EXERCISE DETAILS:
Copy the listing below verbatim, starting at the line that contains "Where should I click to: Click the Сохранить" and stopping after the line that contains "I will 183,102.".

-- GIVEN DATA start --

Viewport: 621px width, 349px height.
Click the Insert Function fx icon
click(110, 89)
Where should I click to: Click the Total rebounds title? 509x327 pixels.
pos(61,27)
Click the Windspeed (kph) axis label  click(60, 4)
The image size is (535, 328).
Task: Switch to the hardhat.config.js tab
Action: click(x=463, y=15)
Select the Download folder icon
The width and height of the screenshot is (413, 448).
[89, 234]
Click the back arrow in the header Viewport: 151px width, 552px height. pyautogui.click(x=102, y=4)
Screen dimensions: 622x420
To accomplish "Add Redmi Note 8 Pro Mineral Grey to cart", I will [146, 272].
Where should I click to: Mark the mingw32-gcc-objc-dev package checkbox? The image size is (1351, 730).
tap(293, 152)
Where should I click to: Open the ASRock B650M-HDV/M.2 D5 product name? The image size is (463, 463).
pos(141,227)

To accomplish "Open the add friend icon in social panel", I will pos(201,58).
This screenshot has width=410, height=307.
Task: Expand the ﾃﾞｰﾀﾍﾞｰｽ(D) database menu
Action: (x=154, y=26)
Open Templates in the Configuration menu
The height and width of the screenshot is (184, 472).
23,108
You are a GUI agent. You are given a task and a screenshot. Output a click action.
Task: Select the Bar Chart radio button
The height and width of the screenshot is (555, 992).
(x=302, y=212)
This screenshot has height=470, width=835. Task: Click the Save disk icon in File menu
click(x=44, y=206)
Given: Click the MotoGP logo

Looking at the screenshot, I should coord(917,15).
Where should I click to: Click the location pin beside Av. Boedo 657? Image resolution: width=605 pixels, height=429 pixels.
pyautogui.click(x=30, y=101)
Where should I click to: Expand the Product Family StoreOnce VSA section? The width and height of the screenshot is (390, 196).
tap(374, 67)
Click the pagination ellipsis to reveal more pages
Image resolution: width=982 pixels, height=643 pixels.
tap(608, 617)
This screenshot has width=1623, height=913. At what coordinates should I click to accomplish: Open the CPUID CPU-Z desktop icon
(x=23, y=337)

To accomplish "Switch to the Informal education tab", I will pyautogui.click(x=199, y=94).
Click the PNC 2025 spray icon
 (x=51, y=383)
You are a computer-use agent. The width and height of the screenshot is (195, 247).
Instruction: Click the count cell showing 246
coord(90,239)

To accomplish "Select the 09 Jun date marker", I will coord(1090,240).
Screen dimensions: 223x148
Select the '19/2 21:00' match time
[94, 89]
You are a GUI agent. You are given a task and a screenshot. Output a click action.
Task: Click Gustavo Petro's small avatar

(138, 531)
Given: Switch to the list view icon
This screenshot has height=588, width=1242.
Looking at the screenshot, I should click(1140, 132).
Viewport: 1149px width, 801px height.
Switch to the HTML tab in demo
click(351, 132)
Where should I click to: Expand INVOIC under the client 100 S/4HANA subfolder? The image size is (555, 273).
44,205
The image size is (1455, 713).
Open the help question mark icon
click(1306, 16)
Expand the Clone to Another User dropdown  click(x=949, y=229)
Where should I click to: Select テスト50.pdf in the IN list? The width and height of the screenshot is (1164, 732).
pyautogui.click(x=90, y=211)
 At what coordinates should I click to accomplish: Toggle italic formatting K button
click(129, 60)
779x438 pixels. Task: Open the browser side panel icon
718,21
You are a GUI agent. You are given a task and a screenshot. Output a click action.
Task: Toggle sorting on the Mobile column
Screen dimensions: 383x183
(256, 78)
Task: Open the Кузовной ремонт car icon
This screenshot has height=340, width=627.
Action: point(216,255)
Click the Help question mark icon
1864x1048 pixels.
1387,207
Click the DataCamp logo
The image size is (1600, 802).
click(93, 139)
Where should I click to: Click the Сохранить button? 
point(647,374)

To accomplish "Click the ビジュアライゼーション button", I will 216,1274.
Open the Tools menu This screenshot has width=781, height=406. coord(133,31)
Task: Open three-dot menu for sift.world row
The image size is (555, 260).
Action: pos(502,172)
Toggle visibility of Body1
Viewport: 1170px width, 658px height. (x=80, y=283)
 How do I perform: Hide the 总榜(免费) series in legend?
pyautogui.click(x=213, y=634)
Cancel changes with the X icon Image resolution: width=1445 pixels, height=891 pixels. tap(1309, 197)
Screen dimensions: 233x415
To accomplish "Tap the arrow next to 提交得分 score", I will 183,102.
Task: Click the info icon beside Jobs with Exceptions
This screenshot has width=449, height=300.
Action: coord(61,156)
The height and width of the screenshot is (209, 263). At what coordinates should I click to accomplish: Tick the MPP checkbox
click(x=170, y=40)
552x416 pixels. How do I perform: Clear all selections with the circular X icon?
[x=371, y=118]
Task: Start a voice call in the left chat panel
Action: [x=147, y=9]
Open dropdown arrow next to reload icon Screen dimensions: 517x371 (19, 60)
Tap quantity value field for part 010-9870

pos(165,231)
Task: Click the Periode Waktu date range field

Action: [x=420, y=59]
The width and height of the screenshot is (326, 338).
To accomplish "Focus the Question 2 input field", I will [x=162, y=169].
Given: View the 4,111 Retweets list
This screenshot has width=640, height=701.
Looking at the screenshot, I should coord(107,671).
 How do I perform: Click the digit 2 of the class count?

-- GIVEN DATA end --

ANSWER TO THIS PROBLEM:
Where should I click to: Click the Сохранить button? 
point(647,374)

To accomplish "Click the ビジュアライゼーション button", I will 216,1274.
Open the Tools menu This screenshot has width=781, height=406. coord(133,31)
Task: Open three-dot menu for sift.world row
The image size is (555, 260).
Action: pos(502,172)
Toggle visibility of Body1
Viewport: 1170px width, 658px height. (x=80, y=283)
 How do I perform: Hide the 总榜(免费) series in legend?
pyautogui.click(x=213, y=634)
Cancel changes with the X icon Image resolution: width=1445 pixels, height=891 pixels. tap(1309, 197)
Screen dimensions: 233x415
To accomplish "Tap the arrow next to 提交得分 score", I will 183,102.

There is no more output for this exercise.